A Mid-Autumn Afternoon

Matthew 13:24-43

In this reading, we find Jesus telling more stories – parables to illustrate important points of eternal value. It seemed Jesus loved to communicate this way as many of His parables are recorded in the Scriptures. Matthew 13:31 clearly reveals this fact…

Another parable He put forth to them, saying ... ~ Matthew 13:31

Parables have been called “earthly stories with heavenly meanings.” Their events are not always actual incidents, but their meanings always hit home. With your permission, I thought I’d share with you a real life parable – one that took place in our home just a few years ago...

It was an unusually cold and blustery day for mid-autumn.  The frigid temperature on the kitchen thermometer announced to our sleepy home the frosty day ahead. The chill in the air was gray and dark, and it made this frazzled Mom feel like wrapping up in a blanket and going back to bed. But as I listened to the nearby bickering and teasing, I knew this was not to be.  

With the children home from school, this day turned into a winterized “to do” list.  Mustering up all of my strength, I cheerfully announced to the restless bundles of energy, “This is a good day for building a fire in the wood stove, baking cookies, and… cleaning!”  Up until that last part, I had their undivided attention.

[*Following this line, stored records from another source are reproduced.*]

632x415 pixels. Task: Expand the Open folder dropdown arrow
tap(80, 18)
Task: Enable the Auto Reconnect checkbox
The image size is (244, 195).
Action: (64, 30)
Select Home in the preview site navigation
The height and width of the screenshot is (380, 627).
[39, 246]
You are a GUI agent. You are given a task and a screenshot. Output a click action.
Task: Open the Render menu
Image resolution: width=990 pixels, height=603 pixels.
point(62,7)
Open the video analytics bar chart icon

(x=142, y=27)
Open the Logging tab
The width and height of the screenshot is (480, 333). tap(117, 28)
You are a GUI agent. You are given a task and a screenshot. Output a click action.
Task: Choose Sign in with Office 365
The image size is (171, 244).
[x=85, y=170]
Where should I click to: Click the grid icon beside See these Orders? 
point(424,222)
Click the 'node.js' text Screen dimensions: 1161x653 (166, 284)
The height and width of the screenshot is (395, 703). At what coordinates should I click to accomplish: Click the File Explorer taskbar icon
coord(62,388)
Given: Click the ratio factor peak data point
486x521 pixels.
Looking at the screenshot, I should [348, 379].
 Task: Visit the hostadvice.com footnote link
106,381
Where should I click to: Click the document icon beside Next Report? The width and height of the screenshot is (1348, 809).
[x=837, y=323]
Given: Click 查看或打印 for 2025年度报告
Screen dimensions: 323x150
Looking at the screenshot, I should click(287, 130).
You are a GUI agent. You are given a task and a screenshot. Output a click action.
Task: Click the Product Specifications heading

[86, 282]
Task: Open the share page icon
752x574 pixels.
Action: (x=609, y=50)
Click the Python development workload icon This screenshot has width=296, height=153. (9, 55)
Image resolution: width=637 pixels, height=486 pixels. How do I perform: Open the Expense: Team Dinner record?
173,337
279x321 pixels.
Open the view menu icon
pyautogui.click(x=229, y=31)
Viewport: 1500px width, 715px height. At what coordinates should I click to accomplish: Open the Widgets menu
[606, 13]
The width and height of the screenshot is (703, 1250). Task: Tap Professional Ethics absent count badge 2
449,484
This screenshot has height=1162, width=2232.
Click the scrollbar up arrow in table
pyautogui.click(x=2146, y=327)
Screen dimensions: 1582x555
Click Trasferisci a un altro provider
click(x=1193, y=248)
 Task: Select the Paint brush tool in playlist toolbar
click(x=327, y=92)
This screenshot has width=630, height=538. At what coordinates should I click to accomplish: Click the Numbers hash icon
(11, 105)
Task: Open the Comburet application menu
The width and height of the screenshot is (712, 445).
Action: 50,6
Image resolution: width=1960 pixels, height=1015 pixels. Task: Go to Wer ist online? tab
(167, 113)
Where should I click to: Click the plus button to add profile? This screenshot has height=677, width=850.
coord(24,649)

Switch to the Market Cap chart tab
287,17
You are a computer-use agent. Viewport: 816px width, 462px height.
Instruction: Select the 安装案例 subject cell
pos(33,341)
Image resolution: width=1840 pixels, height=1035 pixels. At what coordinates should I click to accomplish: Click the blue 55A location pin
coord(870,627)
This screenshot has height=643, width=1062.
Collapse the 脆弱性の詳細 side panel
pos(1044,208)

But with the dreaded word “cleaning,” came moans drawn out long enough to rival the wind itself.

The kids’ idea of a fun time had more to do with taking out than putting back, messing up than cleaning up.  But with the promise of freshly baked cookies as a reward, the troops took to the battle of cleaning the playroom.

Now this room was quite a mess, so I knew I’d have at least a few minutes alone with my baking… and my thoughts.  I took out all of the ingredients as the “cleaning” thundered below me.  

“Why do I feel so down – so gloomy and cloudy inside?” There was a heaviness inside me that didn’t just roll in with the weather, and I didn’t like it.  Like the storm outside my window, an uninvited cloud of self-condemnation had settled low over the mountain of my jumbled thoughts.

“This is ridiculous,” I thought.  “Snap out of it.”  But nothing would help. The heaviness just wouldn’t go.

And that’s when I heard it.  Scraping.  Dragging.  Gasping for breath.  Someone was struggling to maneuver something around corners and up stairs.  Something big.  As I stood in the kitchen and waited, my curiosity mounted.

Finally, I saw the little blonde head of my 7-year-old son peek around the corner, smiling and panting.  In one hand he held a place mat that belonged on the kitchen table.  But it was what was in his other hand that caught my eye.  Awkwardly clutched under one arm was the padded corner of an exercise mat.  The end was nowhere in site as it snaked its way down the stairs. Now, this mat usually stayed down in the playroom, so I knew my next question was written all over my face.  “Adam,” I said, “what are you doing with that?”

I watched as realization lit up his face. With a look more confused than my own, he barely whispered, “I forgot I was carrying it.”  His eyes had a twinkle in them only a child’s could have, and suddenly we both burst out laughing.  Soon, he disappeared back down the stairs, giggling and tugging all the way.

We were a lot alike, my son and me.  I didn’t need my heavy load either. I had forgotten that the freedom I have in God has no limits.  It’s not only for the sunny summer days of life when the skies are blue and the feelings are not. No.  It’s intended for my mind as well as my heart, and it has no barometer for the weather. Spiritual freedom shines brightly through all the seasons of my life, and can’t be clouded. Not unless I let it.

On that chilly autumn day, my 7-year-old son learned a profound lesson about life:  find out what is truly important and cling to it, then leave everything else behind.  

And the funny thing is, so did his Mom.